[Page excerpt]:
--------

Alternatively, the power supply for a pyromechanical actuator for an improved cartridge-operated fire extinguisher is from electrical generators.

Preferably, the improved cartridge-operated fire extinguisher has additionally a controller, a pyromechanical actuator on the valve and electrical wiring to a source of electrical power wherein the improved cartridge-operated fire extinguisher can function as a fire fighting system upon activation by the pyromechanical actuator to discharge the extinguishant automatically and without user intervention .

An eighth object of the invention is a fire fighting system consisting of a plurality of improved cartridge-operated fire extinguishers arranged in a specific configuration in a confined space, said plurality of improved cartridge-operated fire extinguishers connected to each other and to controller, a pyromechanical actuator and electrical wiring to a source of electrical power wherein the improved cartridge-operated fire extinguisher can be activated to discharge the extinguishant automatically and without user intervention.

A ninth object of the invention is a method of refilling an improved cartridge- operated fire extinguisher using the replaceable inner container of the invention, comprising these steps:- turning the improved cartridge-operated fire extinguisher so that the neck of the improved cartridge-operated fire extinguisher is upright; removing the securing means at the flanges; separating the first hollow cylindrical portion from the

second hollow cylindrical portion; removing the replaceable inner container; packing a new replaceable inner container into the second

hollow portion; bringing the first and second hollow cylindrical portions together; securing the first and second hollow cylindrical portions with the securing means; and returning the improved cartridge-operated fire extinguisher to its normal position

A tenth object of the invention is a method of checking whether the improved cartridge-operated fire extinguisher has been refilled after discharge, comprising the following steps:- turning the improved cartridge-operated fire extinguisher so that the neck of the improved cartridge-operated fire extinguisher is upright; removing the securing means at the flanges; separating the first hollow cylindrical portion from the second hollow cylindrical portion; checking the replaceable inner container; bringing the first and second hollow cylindrical portions together; securing the first and second hollow cylindrical portions with the securing means; and returning the improved cartridge-operated fire extinguisher to its normal position

Additional objects and advantages of the invention will be set forth in the description which follows, and in part will be obvious from the description, or may be learned by practice of the invention. The objects and advantages of the invention may be realised and obtained by means of the instrumentalities and combinations particularly pointed out in the appended claims. BRIEF DESCRIPTION OF THE DRAWINGS

For a better understanding of the invention, its advantages, and the objects attained by its use, reference should now be made to the accompanying drawings. The accompanying drawings illustrate one or more embodiments of the invention and together with the description herein, serve to explain the workings and principles of the invention.

--------

(Records from a pointing dataset)
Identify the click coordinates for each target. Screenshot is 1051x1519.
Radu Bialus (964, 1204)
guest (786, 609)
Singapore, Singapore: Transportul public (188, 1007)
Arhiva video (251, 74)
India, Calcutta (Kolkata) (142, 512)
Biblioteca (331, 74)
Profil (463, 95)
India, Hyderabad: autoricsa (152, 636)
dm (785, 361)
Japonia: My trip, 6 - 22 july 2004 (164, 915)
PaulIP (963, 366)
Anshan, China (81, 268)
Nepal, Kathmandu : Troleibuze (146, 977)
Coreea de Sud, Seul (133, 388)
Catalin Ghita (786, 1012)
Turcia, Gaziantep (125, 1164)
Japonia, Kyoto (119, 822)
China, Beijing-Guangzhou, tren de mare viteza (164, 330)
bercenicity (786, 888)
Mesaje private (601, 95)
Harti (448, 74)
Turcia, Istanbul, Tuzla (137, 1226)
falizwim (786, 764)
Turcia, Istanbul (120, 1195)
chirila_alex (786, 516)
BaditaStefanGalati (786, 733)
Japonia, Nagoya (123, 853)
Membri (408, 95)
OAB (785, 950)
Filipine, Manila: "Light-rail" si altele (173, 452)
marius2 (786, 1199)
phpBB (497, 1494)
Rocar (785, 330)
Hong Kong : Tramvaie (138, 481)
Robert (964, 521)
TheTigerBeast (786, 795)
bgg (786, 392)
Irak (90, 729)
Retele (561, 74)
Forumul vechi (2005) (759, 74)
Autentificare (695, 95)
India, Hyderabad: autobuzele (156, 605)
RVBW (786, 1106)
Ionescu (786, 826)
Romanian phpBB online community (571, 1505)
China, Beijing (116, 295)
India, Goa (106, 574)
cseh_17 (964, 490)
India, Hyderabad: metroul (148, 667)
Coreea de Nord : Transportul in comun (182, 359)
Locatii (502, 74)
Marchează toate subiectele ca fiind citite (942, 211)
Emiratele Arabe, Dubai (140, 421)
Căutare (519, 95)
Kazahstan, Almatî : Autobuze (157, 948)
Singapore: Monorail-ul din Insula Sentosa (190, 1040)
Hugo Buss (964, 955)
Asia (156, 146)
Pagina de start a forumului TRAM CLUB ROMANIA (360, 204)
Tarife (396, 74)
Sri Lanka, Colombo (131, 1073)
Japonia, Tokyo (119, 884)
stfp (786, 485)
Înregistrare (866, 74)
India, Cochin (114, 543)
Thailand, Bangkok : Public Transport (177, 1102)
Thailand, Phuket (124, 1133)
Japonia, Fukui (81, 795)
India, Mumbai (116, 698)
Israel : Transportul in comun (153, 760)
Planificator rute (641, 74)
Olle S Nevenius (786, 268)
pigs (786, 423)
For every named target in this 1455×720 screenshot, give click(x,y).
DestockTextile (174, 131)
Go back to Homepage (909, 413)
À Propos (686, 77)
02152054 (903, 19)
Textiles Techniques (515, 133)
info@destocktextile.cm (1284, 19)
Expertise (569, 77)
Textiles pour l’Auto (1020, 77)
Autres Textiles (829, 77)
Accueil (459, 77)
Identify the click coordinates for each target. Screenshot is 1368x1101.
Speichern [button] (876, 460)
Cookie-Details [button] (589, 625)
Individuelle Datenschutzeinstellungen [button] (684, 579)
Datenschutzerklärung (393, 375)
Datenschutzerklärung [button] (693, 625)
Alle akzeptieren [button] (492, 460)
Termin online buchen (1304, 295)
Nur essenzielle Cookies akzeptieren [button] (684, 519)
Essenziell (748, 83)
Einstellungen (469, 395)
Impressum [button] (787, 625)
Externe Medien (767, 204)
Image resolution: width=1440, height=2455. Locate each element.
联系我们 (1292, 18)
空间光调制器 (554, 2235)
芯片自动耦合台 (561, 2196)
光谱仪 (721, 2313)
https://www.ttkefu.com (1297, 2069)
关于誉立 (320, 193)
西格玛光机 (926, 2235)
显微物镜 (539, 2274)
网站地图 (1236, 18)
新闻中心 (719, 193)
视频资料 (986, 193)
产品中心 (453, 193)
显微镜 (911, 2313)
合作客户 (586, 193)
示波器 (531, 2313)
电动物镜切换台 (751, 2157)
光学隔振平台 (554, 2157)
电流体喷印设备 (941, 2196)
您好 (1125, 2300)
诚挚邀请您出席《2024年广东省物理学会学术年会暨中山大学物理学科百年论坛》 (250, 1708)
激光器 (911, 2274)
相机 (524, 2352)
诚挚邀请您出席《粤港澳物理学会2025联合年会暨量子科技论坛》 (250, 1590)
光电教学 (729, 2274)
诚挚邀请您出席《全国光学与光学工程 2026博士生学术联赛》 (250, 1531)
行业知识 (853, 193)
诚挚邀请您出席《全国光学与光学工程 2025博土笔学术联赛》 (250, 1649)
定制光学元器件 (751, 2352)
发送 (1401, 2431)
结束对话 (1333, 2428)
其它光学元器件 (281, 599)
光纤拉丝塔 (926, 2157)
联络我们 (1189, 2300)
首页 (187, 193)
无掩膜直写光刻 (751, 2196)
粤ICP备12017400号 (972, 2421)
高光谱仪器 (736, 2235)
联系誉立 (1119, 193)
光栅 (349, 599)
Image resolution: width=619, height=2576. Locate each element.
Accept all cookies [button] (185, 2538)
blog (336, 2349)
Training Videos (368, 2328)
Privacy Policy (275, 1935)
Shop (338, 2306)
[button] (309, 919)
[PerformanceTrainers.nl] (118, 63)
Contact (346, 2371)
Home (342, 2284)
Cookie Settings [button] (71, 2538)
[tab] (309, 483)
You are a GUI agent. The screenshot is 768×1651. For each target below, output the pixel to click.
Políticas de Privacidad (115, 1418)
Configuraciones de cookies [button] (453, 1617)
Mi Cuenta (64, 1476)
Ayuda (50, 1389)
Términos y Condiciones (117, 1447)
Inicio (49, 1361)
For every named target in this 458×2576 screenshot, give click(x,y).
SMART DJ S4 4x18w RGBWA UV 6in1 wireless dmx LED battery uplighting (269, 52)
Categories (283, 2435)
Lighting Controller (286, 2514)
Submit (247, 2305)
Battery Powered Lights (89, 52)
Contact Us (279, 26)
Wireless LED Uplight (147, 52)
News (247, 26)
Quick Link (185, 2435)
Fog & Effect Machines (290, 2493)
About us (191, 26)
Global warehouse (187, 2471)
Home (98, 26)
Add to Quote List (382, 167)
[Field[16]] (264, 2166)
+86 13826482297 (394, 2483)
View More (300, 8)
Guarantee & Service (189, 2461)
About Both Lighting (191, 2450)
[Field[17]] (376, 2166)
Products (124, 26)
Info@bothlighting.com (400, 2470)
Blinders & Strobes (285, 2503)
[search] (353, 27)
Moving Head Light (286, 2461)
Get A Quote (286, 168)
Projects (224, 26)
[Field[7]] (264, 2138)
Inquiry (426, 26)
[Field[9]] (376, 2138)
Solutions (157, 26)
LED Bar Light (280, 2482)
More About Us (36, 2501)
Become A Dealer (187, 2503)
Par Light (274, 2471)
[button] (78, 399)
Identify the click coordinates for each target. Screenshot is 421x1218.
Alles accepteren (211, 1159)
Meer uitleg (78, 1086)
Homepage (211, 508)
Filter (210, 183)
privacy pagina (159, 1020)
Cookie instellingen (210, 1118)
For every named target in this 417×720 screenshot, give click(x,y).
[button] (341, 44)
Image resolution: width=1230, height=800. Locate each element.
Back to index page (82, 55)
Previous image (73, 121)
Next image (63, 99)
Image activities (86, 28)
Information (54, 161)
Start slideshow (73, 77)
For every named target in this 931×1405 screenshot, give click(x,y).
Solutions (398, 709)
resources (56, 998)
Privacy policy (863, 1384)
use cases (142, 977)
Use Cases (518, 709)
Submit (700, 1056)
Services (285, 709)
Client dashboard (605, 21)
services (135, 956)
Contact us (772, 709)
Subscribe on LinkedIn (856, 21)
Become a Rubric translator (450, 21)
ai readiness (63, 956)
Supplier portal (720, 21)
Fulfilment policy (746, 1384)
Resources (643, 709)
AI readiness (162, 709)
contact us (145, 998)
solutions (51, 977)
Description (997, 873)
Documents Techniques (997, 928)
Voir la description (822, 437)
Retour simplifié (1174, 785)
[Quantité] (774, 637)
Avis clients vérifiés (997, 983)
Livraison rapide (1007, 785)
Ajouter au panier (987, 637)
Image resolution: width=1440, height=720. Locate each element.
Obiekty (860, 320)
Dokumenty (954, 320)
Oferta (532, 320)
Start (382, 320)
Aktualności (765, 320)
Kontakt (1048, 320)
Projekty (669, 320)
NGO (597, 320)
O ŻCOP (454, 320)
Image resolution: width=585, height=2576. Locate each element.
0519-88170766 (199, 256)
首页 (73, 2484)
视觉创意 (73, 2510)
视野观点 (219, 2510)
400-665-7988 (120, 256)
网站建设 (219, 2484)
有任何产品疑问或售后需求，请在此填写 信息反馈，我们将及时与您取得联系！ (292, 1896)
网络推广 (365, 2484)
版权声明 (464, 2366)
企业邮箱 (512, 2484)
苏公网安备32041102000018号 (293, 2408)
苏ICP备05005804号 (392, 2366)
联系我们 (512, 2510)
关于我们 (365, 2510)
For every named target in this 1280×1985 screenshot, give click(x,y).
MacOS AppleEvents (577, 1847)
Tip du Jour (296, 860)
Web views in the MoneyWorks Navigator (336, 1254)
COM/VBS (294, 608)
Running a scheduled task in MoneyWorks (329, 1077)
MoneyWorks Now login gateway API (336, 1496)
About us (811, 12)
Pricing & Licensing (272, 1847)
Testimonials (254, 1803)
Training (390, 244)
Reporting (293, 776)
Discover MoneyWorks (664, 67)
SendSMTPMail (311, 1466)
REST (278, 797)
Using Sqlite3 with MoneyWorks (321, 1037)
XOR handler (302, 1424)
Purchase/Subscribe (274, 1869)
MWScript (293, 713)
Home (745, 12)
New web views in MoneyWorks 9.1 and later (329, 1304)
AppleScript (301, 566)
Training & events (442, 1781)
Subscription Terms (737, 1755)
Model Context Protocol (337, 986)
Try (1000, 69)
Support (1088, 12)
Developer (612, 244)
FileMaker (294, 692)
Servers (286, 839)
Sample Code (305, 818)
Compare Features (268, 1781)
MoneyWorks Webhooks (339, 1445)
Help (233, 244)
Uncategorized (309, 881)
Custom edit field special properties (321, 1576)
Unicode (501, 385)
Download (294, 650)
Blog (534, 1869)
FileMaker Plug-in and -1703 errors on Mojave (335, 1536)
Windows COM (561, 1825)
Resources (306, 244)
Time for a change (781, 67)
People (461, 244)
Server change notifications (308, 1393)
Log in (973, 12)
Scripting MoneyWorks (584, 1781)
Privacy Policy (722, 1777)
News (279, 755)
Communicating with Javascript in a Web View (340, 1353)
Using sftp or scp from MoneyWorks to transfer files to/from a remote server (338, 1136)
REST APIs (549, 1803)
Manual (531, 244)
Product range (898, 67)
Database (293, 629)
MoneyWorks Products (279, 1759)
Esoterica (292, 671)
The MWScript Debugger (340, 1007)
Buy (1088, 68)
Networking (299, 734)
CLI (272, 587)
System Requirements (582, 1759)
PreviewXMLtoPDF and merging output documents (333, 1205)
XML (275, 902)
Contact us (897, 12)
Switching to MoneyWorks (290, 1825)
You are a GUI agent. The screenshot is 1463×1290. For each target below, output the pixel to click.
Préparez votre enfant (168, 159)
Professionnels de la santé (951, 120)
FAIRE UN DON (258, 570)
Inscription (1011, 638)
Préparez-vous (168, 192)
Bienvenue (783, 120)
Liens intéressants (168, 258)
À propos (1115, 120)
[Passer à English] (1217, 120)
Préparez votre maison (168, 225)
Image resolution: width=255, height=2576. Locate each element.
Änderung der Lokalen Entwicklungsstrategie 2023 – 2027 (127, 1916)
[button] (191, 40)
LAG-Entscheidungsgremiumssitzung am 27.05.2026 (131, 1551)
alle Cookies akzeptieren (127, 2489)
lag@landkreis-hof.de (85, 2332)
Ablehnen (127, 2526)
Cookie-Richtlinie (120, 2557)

--------

[Complete the following]:
1. Rewrite the fire extinguisher excerpt starting with "Additional objects and" and going on through "principles of the invention.", renaming "appended claims" to "attached claims".
2. Summarize the fire extinguisher excerpt in two sentences.
3. According to the fire extinguisher excerpt, what is the ninth object of the invention?
The entries were drawn from a separate source.

[Responses in order]:
1.
Additional objects and advantages of the invention will be set forth in the description which follows, and in part will be obvious from the description, or may be learned by practice of the invention. The objects and advantages of the invention may be realised and obtained by means of the instrumentalities and combinations particularly pointed out in the attached claims. BRIEF DESCRIPTION OF THE DRAWINGS

For a better understanding of the invention, its advantages, and the objects attained by its use, reference should now be made to the accompanying drawings. The accompanying drawings illustrate one or more embodiments of the invention and together with the description herein, serve to explain the workings and principles of the invention.

2. An improved cartridge-operated fire extinguisher can be fitted with a controller, a pyromechanical actuator and electrical wiring so that it discharges its extinguishant automatically, and several of these extinguishers can be connected into a fire fighting system in a confined space. The excerpt also lays out step-by-step methods for refilling the extinguisher by replacing its inner container and for checking whether it has been refilled after discharge.

3. A method of refilling an improved cartridge-operated fire extinguisher using the replaceable inner container of the invention.